La météorologie moderne est née d'un naufrage lors de la guerre de Crimée (1853-1856). Le 14 novembre 1854, une violente tempête fut à l'origine de la perte de 38 navires de commerces; 400 marins périrent dans cette catastrophe. Ceci amena le Ministre de la guerre à charger l'astronome Urbain Le Verrier (1811-1877) de trouver les causes de ce désastre. Le Verrier est considéré comme le père de la météorologie moderne. En effet, il découvre que les événements météorologiques en un lieu donné sont le résultat d'un déplacement, à l'échelle planétaire, de phénomènes physiques. Le Verrier s'aperçoit que la tempête existait déjà le 12 novembre mais à un autre endroit : le Nord Ouest de l'Europe. Elle s'est donc déplacée en trois jours vers Sud Est. Le Verrier décide alors de mettre en place un réseau qui permettrait de localiser les événements dangereux pour mieux s'y préparer . En 1865, le réseau européen compte déjà 59 stations. Les différentes mesures effectuées démontrent que les variations des caractéristiques du temps qu'il fait (température, vent, précipitations etc.) sont liées aux variations des mesures du baromètre. On établit alors des cartes où l'on trace des lignes isobares. On constate que le vent se déplace parallèlement à ces lignes. Or le vent est le moteur des nuages. On en déduit que leur déplacement est entièrement déterminé par la connaissance des lignes isobares. C'est le début de la prévision météorologique. Simplement les résultats ne sont pas concluants. Ceci s'explique par le fait que les observations de l'époque ne sont pas complètes:-elles sont effectuées au sol. Or ce sont les vents d'altitude qui déplacent les nuages, ces vents ne soufflant pas dans la même direction que ceux aux sol.
-on ne tient pas compte du relief , qui a une influence sur la caractéristiques du vent.
Des améliorations furent donc nécessaires pour l'application de cette méthode appelée "chemin de fer", qui fut utilisée jusqu'en 1970:
- on a pris en compte le relief.
- des stations météorologiques sont placées dans les navires pour mieux connaître le temps au-dessus des océans.
- les pilotes de ligne fournissent des renseignements sur leurs conditions de vol. Le rôle de l'altitude est alors mis en évidence.
- des ballons sonde sont lâchés à partir de 1900 afin d'avoir des informations sur l'humidité, le vent et la température en altitude.
La naissance de la prévision numérique
Au début du XXe siècle, un météorologiste norvégien, Bjerkness, eut l'idée d'étudier l'atmosphère à partir des lois de la thermodynamique et de la mécanique des fluides. Durant la première guerre mondiale, Richardson, un scientifique anglais mit en pratique cette idée. Il passa de longues années à effectuer d'énormes calculs dont le résultat fut un échec total dû à la méconnaissance, à l'époque, de techniques de calcul adéquates. L'idée fut alors abandonnée.

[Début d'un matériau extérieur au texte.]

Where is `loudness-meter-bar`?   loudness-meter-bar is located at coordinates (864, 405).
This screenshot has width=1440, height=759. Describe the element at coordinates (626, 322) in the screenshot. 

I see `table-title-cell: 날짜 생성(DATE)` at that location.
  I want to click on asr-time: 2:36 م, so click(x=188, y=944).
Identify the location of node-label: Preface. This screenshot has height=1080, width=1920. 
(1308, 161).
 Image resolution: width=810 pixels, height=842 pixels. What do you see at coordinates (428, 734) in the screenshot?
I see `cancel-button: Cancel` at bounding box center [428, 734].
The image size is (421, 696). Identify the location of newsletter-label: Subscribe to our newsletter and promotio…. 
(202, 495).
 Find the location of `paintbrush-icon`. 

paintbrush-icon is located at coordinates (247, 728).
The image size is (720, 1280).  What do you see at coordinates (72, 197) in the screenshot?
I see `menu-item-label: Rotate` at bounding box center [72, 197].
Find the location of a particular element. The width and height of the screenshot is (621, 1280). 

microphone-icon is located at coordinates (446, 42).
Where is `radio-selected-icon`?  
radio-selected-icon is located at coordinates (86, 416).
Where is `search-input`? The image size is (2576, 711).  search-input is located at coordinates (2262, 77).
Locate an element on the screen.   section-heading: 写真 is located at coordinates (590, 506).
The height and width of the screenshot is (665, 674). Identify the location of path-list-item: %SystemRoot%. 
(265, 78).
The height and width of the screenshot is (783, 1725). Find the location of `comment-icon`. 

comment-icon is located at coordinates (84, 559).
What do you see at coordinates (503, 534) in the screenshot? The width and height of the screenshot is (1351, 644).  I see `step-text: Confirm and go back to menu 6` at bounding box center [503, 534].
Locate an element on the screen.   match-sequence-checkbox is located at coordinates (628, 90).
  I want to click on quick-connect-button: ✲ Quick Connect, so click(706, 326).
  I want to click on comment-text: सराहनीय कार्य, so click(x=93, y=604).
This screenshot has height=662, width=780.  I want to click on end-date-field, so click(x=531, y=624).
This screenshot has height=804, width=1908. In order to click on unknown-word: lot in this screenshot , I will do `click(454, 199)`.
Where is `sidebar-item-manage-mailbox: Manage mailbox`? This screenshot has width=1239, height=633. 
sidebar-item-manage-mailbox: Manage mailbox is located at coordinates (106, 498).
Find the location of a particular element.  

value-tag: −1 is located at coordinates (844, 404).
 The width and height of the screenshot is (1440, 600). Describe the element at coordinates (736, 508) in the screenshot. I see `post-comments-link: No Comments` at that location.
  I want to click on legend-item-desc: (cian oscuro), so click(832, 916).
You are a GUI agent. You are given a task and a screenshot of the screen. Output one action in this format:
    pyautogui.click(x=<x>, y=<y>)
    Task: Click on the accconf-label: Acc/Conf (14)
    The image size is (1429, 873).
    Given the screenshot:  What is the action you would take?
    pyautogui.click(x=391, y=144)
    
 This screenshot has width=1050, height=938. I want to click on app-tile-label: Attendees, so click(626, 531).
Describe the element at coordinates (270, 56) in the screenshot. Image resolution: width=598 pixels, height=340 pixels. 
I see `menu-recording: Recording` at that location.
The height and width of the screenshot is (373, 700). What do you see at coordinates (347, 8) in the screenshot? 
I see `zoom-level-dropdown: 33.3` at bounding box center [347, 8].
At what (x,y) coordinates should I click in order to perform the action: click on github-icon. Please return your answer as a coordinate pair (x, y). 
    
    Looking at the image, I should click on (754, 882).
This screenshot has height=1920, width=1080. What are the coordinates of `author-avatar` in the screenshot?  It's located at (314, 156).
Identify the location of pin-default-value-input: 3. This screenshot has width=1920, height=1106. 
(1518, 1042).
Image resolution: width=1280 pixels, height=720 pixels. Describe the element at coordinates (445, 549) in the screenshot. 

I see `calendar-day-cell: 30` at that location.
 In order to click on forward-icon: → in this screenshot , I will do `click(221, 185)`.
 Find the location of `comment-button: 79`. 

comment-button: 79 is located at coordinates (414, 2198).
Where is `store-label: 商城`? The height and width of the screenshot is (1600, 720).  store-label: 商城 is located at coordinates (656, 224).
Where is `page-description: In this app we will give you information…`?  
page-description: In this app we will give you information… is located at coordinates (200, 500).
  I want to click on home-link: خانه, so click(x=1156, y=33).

En 1939, Rossby, un météorologiste suédois simplifia les équations, ce qui facilita les calculs, en plus de l'utilisation du calcul électronique. L'idée de Richardson fut développée à la fin de la seconde guerre mondiale. En 1949, Von Newman, un scientifique américain, donna les premiers résultats satisfaisants du calcul numérique appliqué aux lois atmosphériques.
Dans les années 60, les progrès de l'informatique permirent le développement de la prévision numérique, seule méthode utilisée de nos jours.